### ИСХОДНЫЙ ТЕКСТ
****************

Отметим мимоходом, что Виктор Гюго основывает здесь всю поэзию на риторической фигуре – на антитезе. Известно, каких прекрасных результатов он достиг, прибегая к этой фигуре. Поэтический темперамент, которым он наделен, сказался тут в полной мере; он и не был не чем иным, как только поэтом света и мрака, черного и белого, возведенных в систему и взятых в их самом резком проявлении.

Но вот мы подходим к определению реального. «Реальное вытекает из естественного сочетания двух начал – возвышенного и гротескного». Странное утверждение! Чтобы принять его, надо прежде всего быть спиритуалистом. Если не признаешь двойственности души и тела, если не соглашаешься считать гротеск выражением плоти, а возвышенное – выражением души, то определение, данное Виктором Гюго, становится чистейшим вымыслом поэта, который истолковывает природу, как ему вздумается. Смотрите, как он выходит из затруднения, играя словами, называя землю – нашей родительницей, небо – отчизной. Эта отчизна вызывает только улыбку, ибо она появляется здесь просто как концовка строфы.

Нет, тысячу раз нет, реальное не создано из двух раздельных начал! Если вы исходите из определенного догмата, если вы формально допускаете, что реальное состоит из того-то и того-то, прежде чем наблюдение, анализ, опыт дадут вам право утверждать это, – все ваши последующие мнимые истины окажутся основанными на неизвестном, на заблуждении и поэтому будут лишены всякой убедительности. Вы не знаете, есть ли у человека тело и душа, и вот вы строите поэтическую гипотезу, что гротеск – это тело, а возвышенное – это душа. Ваша реальность, построенная, таким образом, на двойственности, которую наука ставит под сомнение, на двух совершенно произвольных началах, которые вы разделили сами, по собственной прихоти, и которыми пользуетесь в своих риторических целях, – это реальность, придуманная человеком, это природа условная и воображаемая. И мы убедимся в этом, когда я дойду до анализа реального в произведениях Виктора Гюго: до Квазимодо, например, представляющего собою гротеск, то есть тело, до Эсмеральды, представляющей собою возвышенное, то есть душу. Если станут говорить, что это фигуры реальные – каждая сама по себе и дополненные одна другою, – то на это можно только пожать плечами. Они, если хотите, символичны, они воплощают какие-то мечты, они похожи на те мистические фантазии, какие ставились средневековыми ваятелями в темных уголках часовен. Но они отнюдь не реальны, не созданы на основе достоверных документов, не живут логической жизнью, соответствующей их органам, – таким, какими их показывает анализ и опыт, – нет, нет и нет!

****************

### ИЗВЛЕЧЁННЫЙ СПИСОК
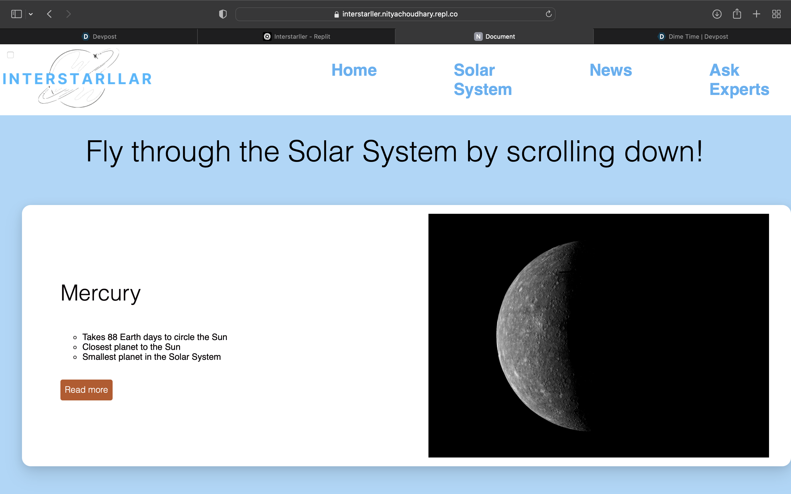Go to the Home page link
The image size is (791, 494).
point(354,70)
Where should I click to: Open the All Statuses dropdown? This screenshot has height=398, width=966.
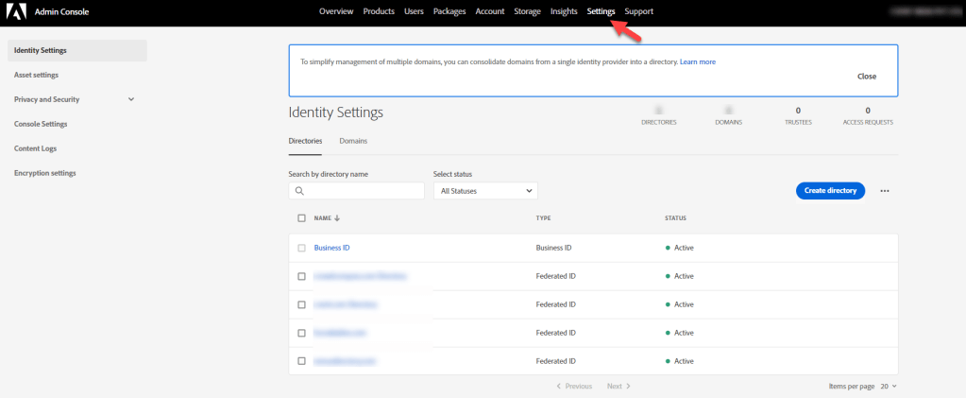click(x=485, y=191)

****************

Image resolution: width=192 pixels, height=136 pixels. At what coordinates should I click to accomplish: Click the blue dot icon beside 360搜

****************

Из сочетания каких двух начал, согласно приведенному в исходном тексте определению Виктора Гюго, вытекает реальное?

### РЕШЕНИЕ ЗАДАНИЯ
Реальное вытекает из естественного сочетания двух начал: возвышенного и гротескного.